Engaging people in health education and promoting health behaviors may be challenging. Often these include repetitive, sometimes unpleasant behaviors, that may be boring at times, and whose consequences are not immediately felt. Fenerty and colleagues (2012), for example, report that 30% to 50% of patients have poor adherence to medication use. Lack of adherence is a major problem because the intended outcomes of the interventions – improved health outcomes - are not likely to be achieved. This means that the costs associated with providing health services - often founded on costly and scarce resources - are wasted (Fenerty et al., 2012). The issue is amplified when access to healthcare is delayed due to waiting lists, given to the possibility of further deterioration of patients’ conditions and the additional costs involved in managing those ailments (Richards & Caldwell, 2016). Games, on the other hand have shown to be effective in the increased motivation and involvement of players in game tasks (Simões et al. 2012) and go so far as to determine the release of dopamine in users (Koepp et al, 1998). Games are defined here as voluntary activities structured by rules, with defined outcomes (e.g., winning/ losing) or other quantifiable feedback (e.g., points) that facilitates reliable comparisons of in-player performances (Thai et al, 2009) are becoming more relevant. We seem to be moving from a paradigm of survival and efficiency into a new era where people are mostly focused on what is pleasurable (Deterding et al, 2011).

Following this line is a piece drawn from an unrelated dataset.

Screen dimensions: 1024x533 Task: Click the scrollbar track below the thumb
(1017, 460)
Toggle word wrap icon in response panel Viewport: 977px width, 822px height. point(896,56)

Gamified education has the potential to provide a quality, cost-effective, novel approach that is flexible, portable, and enjoyable and allows interaction with tutors and peers (Gentry et al., 2019). Such an impactful transversal trend involves many opportunities and risks (Gartner, 2011), as well as ethical concerns (Stetina et al, 2012). Still, the pervasiveness of games and gamification in society cannot be ignored by the healthcare sector, whose systems benefit crucially form individual engagement and positive behaviors.

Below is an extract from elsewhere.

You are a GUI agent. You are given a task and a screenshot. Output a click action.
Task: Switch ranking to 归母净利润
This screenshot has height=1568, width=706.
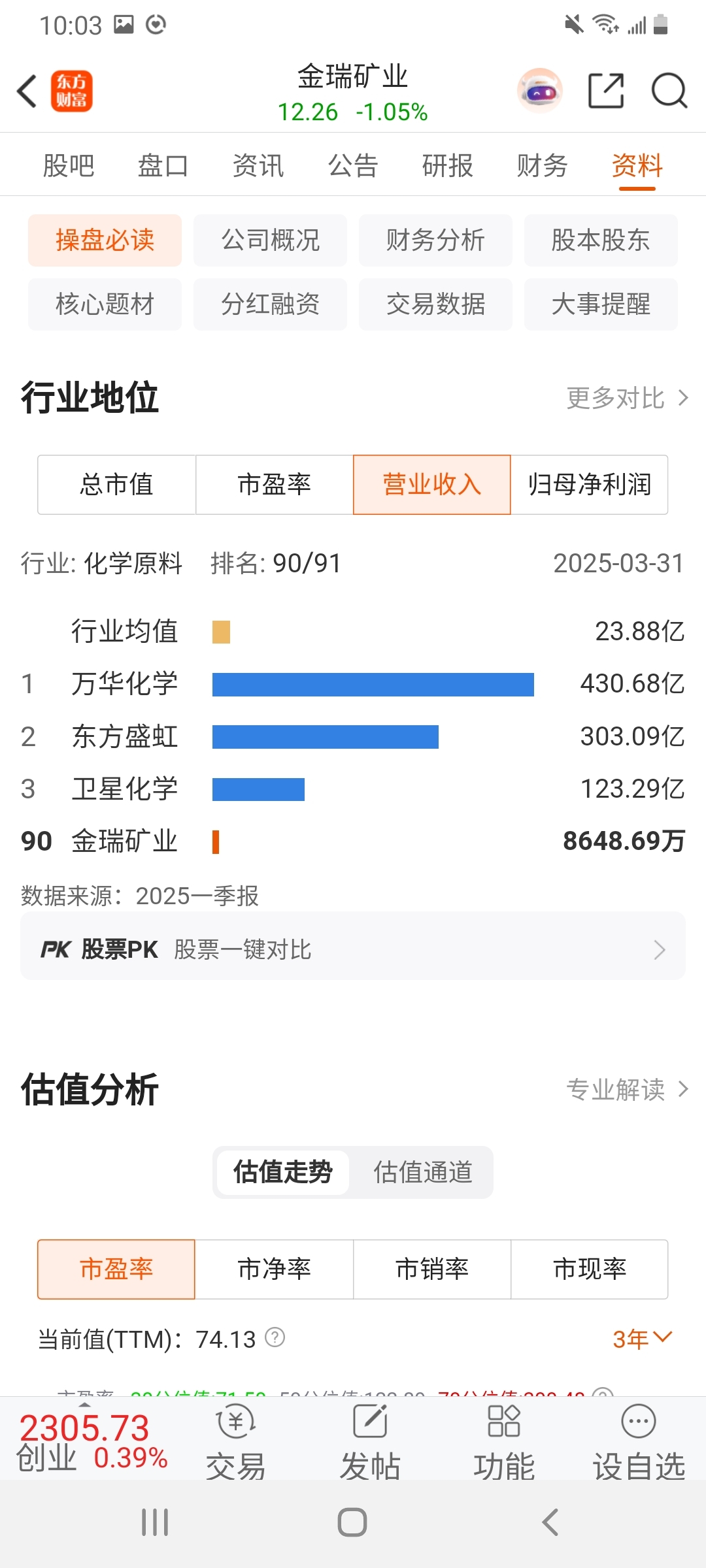(x=589, y=485)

Health education as a tool for health promotion has a relevant role in the improvement of populations' health, individually and at the community level which can be key in individual well-being as well as society’s health, as is the case of outbreaks and pandemics, like COVID-19. Many studies have shown that inadequate health education can have a significant impact on health outcomes, in the use of health care services and health costs. Different factors have limited the attention paid to this area and the success gathered by health education strategies, among them, the limited understanding of health education by those who work in this field; lack of consensus on many different theoretical frameworks and concepts; and the difficulty in demonstrating the efficiency of the actual practices (WHO, 2012). To face these challenges new tools and strategies are urgent to promote the engagement of the public (including healthy people, patients and relatives) and professionals in effective health education practices. Further, game-based and gamified approaches, especially when based on digital technologies and internet have the potential to reach developing countries and vulnerable populations where healthcare resources, especially professionals are missing and the populations’ needs are most dire. Gamification can be useful to this endeavor, promoting health education core competencies, supported by leading practices. In general, gamification uses the potential developed by the video game technology to shape user behaviors or embed values in users (Deterding et al, 2011) and some authors go as far as to say that games can make us better (McGonnigal, 2011). All definitions seem to perspective gamification with the goal of user engagement (Xu, Hi & Honolulu, 2011), which is key in the healthcare sector.